The insurance industry is hurtling towards a stochastic world where capital and risk management decisions are increasingly guided by the results of thousands and thousands of scenarios. Coupling improved computer tools with regulatory directives, management teams are anxious to review modelling results of simulated natural catastrophe events or economic scenarios and to develop countering action strategies. Unfortunately, there is no recipe for creating these “rocket science” models. General principles and guidelines are promulgated but no simple solutions are available. As such, insurers are spending millions of dollars on solutions and the ante is rising.

The good news for investors, rating agencies and others is that these unique models focus on the particular risk drivers of each insurer. The bad news is the parameters and output of these models can vary quite substantially.Fitch reviewed several in-house capital models and noted areas of model divergence. An example occurred with two similar property casualty companies. The first focused considerable energy around asset modelling at the expense of catastrophic analysis. The second spent large amounts of time on catastrophic analysis but used factors to monitor credit risk. Incorporating other model decisions creates endless possibilities.

Fitch developed Prism, a global capital model, as a consistent platform, or risk yardstick, in analysing insurers around the world. It uses local market parameterisation, robust simulation engines employing leading actuarial methods and modern financial theory.

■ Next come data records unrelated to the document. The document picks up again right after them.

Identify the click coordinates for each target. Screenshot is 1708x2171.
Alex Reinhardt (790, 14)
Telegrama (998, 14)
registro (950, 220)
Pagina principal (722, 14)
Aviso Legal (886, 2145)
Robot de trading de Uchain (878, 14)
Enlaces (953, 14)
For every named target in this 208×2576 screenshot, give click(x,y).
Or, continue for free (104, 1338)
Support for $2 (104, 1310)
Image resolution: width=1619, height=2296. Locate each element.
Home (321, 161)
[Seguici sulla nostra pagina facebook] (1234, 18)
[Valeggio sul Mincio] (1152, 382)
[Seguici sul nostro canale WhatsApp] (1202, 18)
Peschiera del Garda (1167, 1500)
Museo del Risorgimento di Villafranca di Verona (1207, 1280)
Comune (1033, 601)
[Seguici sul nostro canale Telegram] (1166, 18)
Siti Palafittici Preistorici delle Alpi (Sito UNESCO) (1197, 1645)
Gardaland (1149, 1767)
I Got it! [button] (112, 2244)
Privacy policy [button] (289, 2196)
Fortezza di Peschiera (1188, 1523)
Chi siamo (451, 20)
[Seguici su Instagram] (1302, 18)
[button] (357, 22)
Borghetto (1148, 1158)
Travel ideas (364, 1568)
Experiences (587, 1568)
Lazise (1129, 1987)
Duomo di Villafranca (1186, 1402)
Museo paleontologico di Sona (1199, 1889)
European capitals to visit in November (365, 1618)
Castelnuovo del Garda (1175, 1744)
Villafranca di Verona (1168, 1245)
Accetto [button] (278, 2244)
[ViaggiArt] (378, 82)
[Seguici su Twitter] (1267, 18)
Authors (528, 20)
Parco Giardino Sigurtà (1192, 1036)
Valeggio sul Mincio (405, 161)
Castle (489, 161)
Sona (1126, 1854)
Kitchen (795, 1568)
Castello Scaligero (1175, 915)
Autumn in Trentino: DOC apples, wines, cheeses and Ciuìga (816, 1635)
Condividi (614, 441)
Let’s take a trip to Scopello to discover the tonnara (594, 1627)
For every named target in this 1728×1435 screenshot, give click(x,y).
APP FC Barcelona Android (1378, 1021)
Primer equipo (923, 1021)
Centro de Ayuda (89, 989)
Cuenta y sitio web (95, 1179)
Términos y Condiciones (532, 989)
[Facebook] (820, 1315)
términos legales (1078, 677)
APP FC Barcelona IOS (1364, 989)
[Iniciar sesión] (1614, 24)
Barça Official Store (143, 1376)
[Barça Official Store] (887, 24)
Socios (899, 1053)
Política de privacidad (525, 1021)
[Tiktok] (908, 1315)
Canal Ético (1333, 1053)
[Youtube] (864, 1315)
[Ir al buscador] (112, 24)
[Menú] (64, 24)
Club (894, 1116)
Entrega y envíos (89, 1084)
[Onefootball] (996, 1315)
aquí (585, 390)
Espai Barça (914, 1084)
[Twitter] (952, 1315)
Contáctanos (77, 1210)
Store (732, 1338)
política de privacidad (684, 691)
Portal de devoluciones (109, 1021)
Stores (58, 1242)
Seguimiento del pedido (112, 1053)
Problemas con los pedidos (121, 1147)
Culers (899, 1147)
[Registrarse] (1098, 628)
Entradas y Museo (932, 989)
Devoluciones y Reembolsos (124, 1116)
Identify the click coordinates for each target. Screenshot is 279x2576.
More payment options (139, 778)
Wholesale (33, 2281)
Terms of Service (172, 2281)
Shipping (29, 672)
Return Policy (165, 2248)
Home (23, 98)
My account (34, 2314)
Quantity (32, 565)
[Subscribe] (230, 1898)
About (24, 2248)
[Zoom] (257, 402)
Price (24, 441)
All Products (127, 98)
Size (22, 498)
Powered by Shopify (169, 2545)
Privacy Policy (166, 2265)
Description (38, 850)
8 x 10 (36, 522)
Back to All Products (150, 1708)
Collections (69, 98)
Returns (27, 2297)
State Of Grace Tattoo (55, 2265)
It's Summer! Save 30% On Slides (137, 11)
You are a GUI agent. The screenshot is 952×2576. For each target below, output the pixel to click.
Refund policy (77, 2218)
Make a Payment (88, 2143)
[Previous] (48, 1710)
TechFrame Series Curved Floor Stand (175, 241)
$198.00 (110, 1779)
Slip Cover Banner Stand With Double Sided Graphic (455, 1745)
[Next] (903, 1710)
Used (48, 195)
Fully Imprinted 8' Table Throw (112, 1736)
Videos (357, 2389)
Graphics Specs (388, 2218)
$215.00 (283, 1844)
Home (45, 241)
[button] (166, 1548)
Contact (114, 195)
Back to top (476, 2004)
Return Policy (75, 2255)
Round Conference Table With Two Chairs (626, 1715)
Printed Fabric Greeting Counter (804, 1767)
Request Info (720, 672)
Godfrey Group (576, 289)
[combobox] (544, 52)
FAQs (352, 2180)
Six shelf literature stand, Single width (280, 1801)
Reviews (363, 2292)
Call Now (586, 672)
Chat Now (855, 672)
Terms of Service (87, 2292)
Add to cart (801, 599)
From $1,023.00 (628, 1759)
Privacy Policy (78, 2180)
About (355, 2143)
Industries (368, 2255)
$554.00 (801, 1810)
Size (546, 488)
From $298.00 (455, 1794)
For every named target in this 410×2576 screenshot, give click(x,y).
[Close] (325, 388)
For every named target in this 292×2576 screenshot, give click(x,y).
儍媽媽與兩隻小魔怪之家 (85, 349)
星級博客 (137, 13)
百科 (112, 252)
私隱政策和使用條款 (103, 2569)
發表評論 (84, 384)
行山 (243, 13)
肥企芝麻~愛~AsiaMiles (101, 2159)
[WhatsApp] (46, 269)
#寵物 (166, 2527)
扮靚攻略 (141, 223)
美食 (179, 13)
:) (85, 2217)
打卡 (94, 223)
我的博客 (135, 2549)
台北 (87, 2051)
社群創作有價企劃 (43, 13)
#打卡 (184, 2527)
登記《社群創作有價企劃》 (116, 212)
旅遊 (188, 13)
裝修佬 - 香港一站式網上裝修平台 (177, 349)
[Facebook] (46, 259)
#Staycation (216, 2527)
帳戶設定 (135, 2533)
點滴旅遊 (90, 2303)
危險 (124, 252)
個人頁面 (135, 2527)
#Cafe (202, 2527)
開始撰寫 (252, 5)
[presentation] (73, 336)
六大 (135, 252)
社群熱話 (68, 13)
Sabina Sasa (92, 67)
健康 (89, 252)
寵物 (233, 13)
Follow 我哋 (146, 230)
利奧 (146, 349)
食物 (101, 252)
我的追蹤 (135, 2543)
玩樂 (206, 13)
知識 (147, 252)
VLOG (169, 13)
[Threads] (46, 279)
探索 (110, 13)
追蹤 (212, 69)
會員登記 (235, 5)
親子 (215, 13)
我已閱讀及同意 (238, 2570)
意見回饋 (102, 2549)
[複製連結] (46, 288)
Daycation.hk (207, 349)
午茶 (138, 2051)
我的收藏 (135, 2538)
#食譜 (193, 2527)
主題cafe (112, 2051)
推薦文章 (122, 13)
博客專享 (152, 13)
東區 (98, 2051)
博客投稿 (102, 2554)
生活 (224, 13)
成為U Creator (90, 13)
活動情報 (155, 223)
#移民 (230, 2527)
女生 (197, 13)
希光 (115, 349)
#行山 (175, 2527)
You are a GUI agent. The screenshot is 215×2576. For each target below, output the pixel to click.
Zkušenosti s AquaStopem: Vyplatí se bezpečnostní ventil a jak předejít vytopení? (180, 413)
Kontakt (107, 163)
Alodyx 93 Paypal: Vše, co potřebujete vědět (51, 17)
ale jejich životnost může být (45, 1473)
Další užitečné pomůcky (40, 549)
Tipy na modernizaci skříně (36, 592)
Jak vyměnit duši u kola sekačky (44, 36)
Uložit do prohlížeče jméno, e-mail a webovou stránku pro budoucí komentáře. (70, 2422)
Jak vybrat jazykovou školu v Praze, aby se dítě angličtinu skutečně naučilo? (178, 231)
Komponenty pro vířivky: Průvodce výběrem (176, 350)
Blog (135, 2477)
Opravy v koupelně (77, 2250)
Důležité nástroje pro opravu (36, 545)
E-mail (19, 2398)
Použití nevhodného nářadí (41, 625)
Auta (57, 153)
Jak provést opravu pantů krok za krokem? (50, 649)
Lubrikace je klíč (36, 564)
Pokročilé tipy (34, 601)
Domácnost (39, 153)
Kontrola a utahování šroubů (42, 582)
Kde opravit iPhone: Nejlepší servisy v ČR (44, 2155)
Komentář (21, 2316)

In short, a motor insurer in France will have capital charges based on French motorist experience derived from thousands of possible scenarios.

In contrast, competing factor-based models are limited in capturing the interaction between assets and liabilities and can shoehorn parameters derived from one region into others. Extreme tail events or diversification benefits may be simplified or ignored. This “one-size-fits-all” model cannot incorporate the differences that exist between products in various countries or allow for common enterprise risk management techniques such as hedging, product redesign or reinsurance.